▶ [WORK ITEM]: Exactly reproduce the line containing "Task: Click the file" and all later lines to the end of the entries, leaving the pictures out of your copy.

(Beginning of SUPPLIED MATERIAL)

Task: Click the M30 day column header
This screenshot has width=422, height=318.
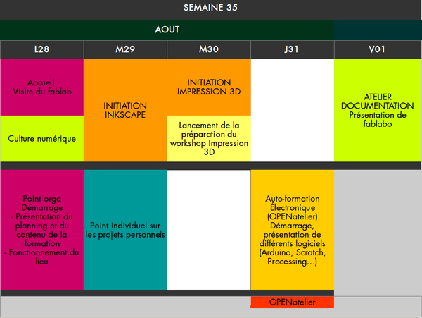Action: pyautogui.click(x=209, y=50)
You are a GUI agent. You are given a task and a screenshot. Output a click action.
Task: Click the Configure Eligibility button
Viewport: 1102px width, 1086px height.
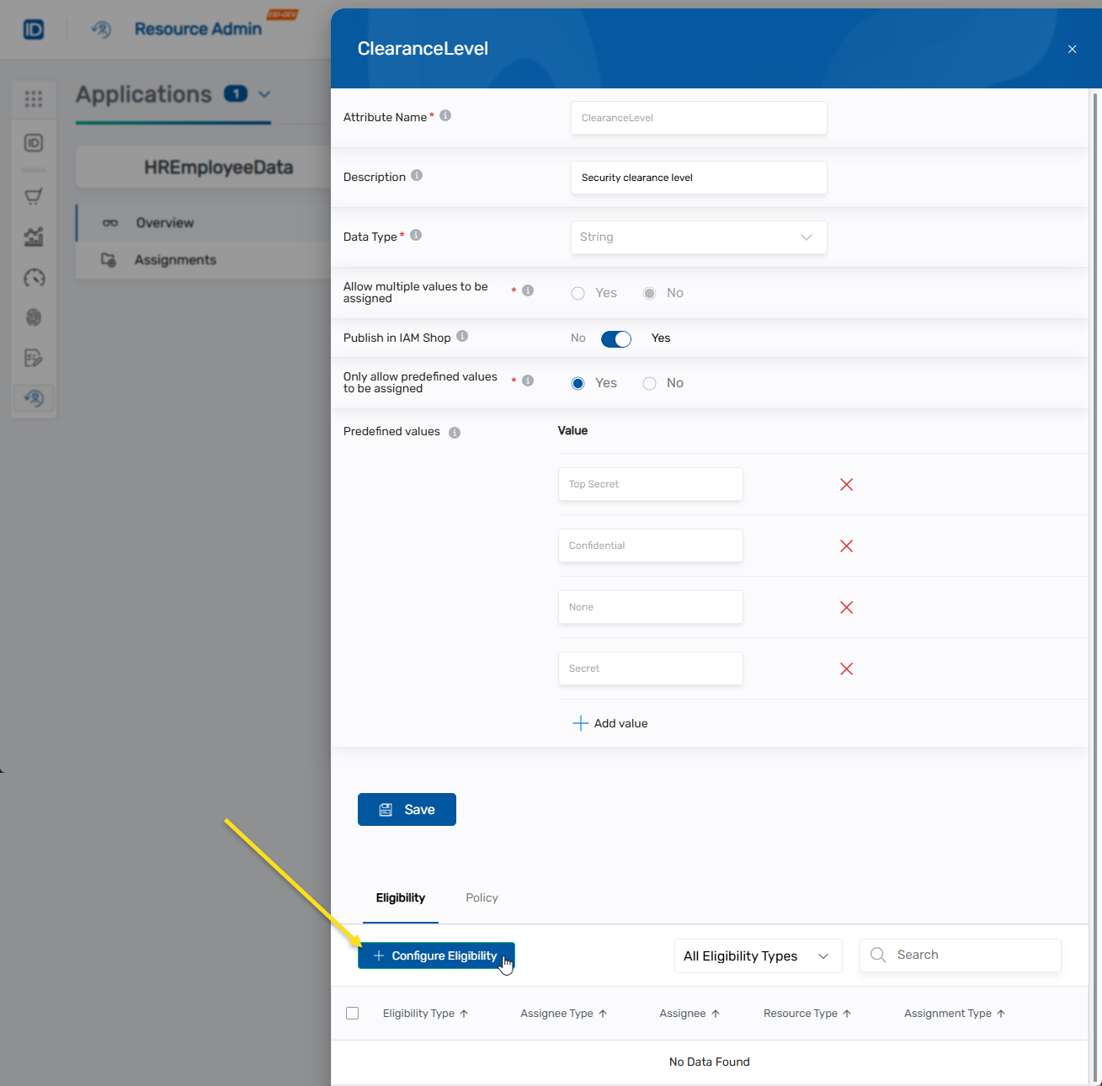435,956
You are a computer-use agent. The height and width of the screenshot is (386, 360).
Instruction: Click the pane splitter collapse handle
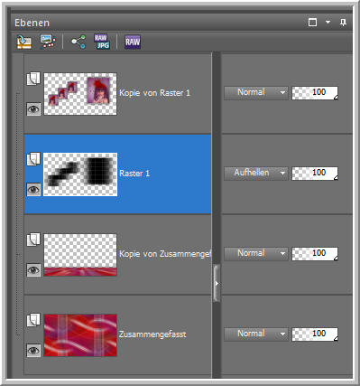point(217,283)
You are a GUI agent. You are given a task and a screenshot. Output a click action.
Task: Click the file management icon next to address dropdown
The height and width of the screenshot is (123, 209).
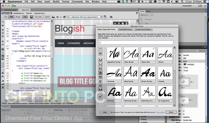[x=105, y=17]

(End of SUPPLIED MATERIAL)

▶ [RESPONSE]:
Task: Click the file management icon next to address dropdown
The height and width of the screenshot is (123, 209).
[x=105, y=17]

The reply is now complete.